Küresel düzeyde, çevreye ilişkin olarak, tüm bağlayıcı kural ve ilkeleri belirleyen tek bir metin bulunmamaktadır. 1992 tarihinde de Rio de Janeiro’da yapılan “Dünya Çevre Zirvesi”nde değişimin başlangıcı sayılabilecek Rio Deklerasyonu açıklanmıştır. (Rio Deklerasyonu’nun içeriği için bkz s. 2) Her iki deklerasyon da emredici nitelikten uzak, bir tavsiye niteliği taşımaktadır. Kesinlikle bağlayıcı değildir.
Küresel düzenlemeler ve getirilen ilkeler, bölgesel düzenlemelere göre daha esnek düzenlemelerdir. Çevre konusunda imzalanan hükümetler arası antlaşmalar ve bağlayıcı olmayan hükümetler arası deklerasyonlar incelendiğinde, çevre koruma ile uluslararası hukuk arasındaki ilişkinin son yıllarda ciddi bir dönüşüm geçirdiği görülmektedir.

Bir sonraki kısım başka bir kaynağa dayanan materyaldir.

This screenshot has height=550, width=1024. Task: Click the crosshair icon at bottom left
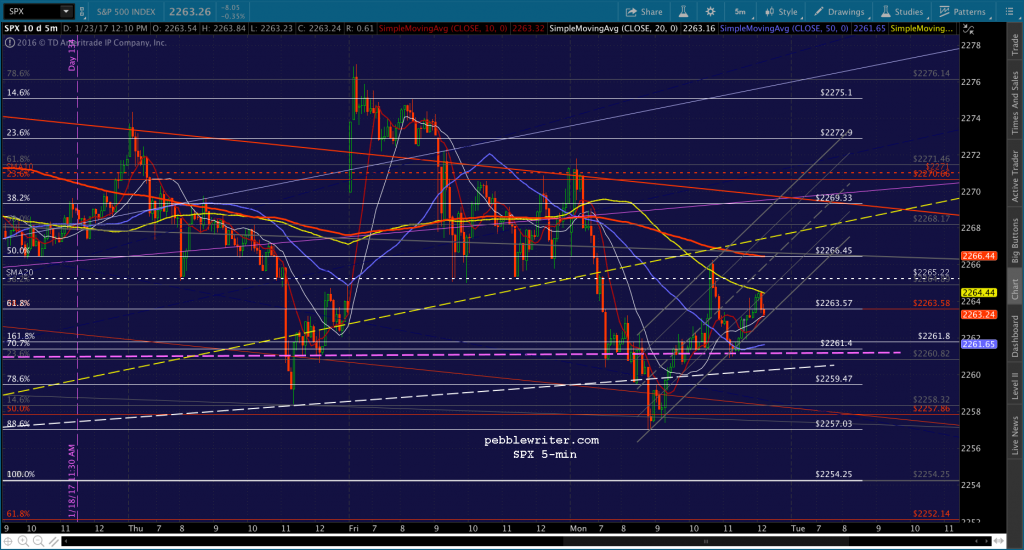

BM Çevre ve Gelişme Konferansı’ndan (UNCED) bu yana, küresel ve bölgesel çevre düzenlemelerinin sayılarında büyük bir artış, ve yetersiz olmakla birlikte, kapsamlarında da sürekli bir genişleme olmuştur. Uluslararası çevre düzenlemelerindeki artışın önümüzdeki yıllarda da, gerek standartlar giderek genel olmaktan çıkmakta, ayrıntılandırılmış standartlara dönüşmektedir. Standartların benimsenmesinde bölgeden bölgeye büyük farklılıklar bulunmaktadır.